Happy Black Breastfeeding Week! I felt like there are too few stories about Black Queer and Trans/Non gender conforming people who parent and even less about those who breastfeed. It’s a whole different ballgame for us. I want to share my story, but I need to be as anonymous as possible in efforts to not kick up dust with the family I am still associated with. 

I am a young, Black gender non conformist – I don’t adhere exclusively to either the male or female binary… Androgynous. I have been this way my whole life, and have outwardly expressed it since I was ten or eleven. 

When I was barely seventeen, I was raped and conceived a child. My family refused to believe me and insisted that they “knew this ‘gay thing’ was just a phase”, and “it was just my teenage hormones letting me know that I was becoming a woman”, amongst many other nasty things. 

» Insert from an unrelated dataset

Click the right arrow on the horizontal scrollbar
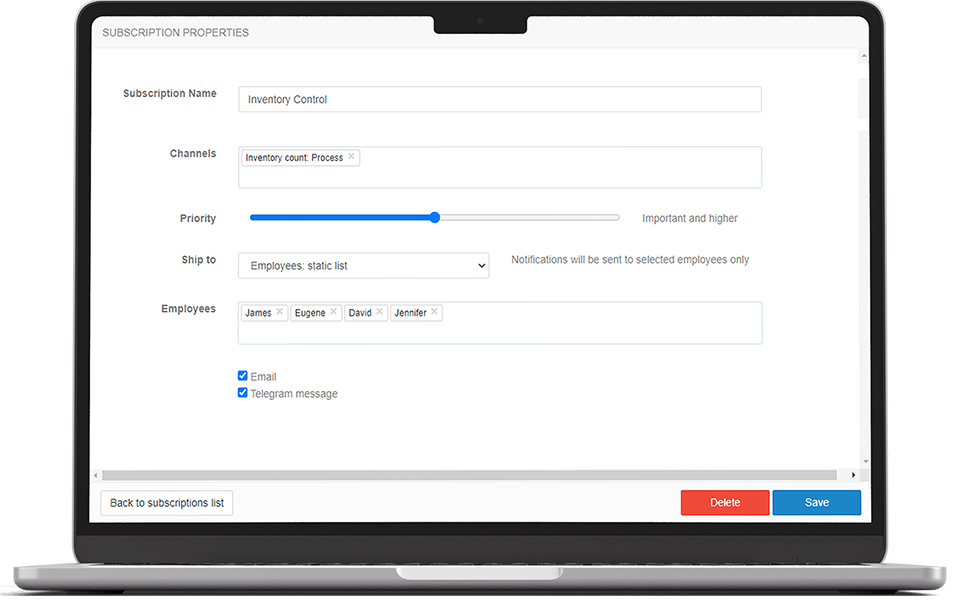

I had to hide my pregnancy as much as I could. I wore larger and more layered clothes. After the baby was born, I had to go all day with full and leaking breasts – yet I still went [to school] and did more than well. That child died later that year, and I was forced to keep attending school through the whole ordeal like nothing happened, otherwise “I might bring more shame to the family”. My milk drying up was all the grieving I got to have, and though I loved breastfeeding when I first had the chance despite my body image issues, the experience left some ugly scars. 

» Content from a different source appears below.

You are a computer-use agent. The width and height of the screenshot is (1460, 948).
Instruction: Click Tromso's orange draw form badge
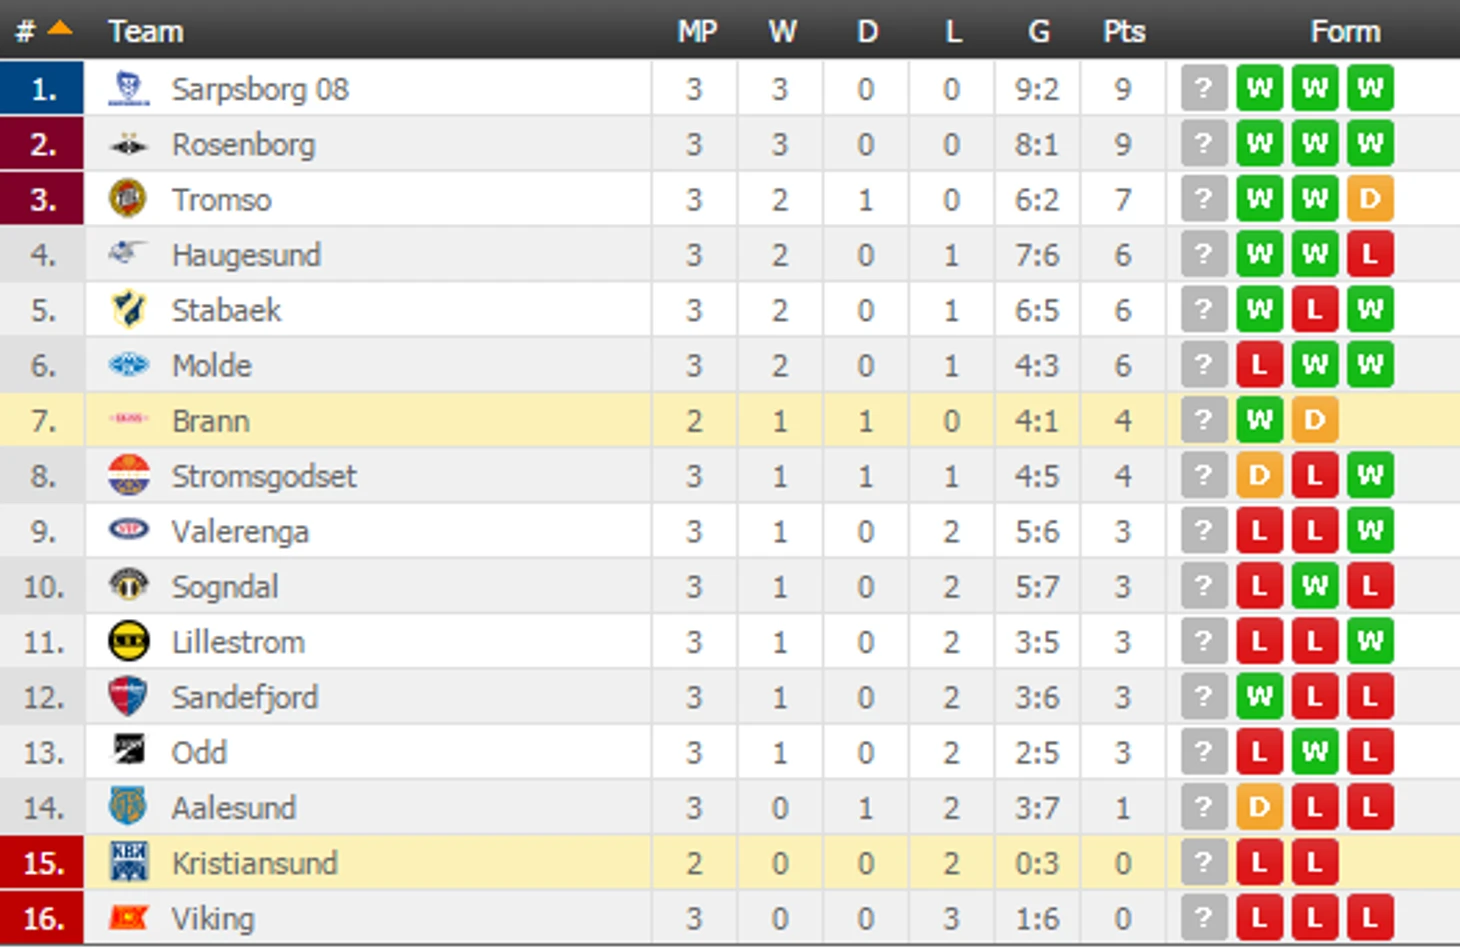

The pain and anxiety stemming self-consciousness [left me] worried about a visible leak, and having to go eight hours or more a day without feeding or pumping literally fucked me up. To this day, I barely even look at my breasts, I avoid touching them as much as possible, let alone have them touched by anyone…I’ve considered a double mastectomy, but elected to look into a reduction instead. I’ve done some reading about breastfeeding after reduction, and it seems promising…but I’m afraid for future children and what that means for our breastfeeding experience. 

This isn’t shared to be sad or for sympathy, but it’s being shared to stand and say that Black people, Black parenting, and Black breastfeeding is not a monolith. I just want to say QTIPOC [Queer, Tran, Intersex People of Color] do conceive, we do parent, we do breast and chestfeed, and we want to be heard too.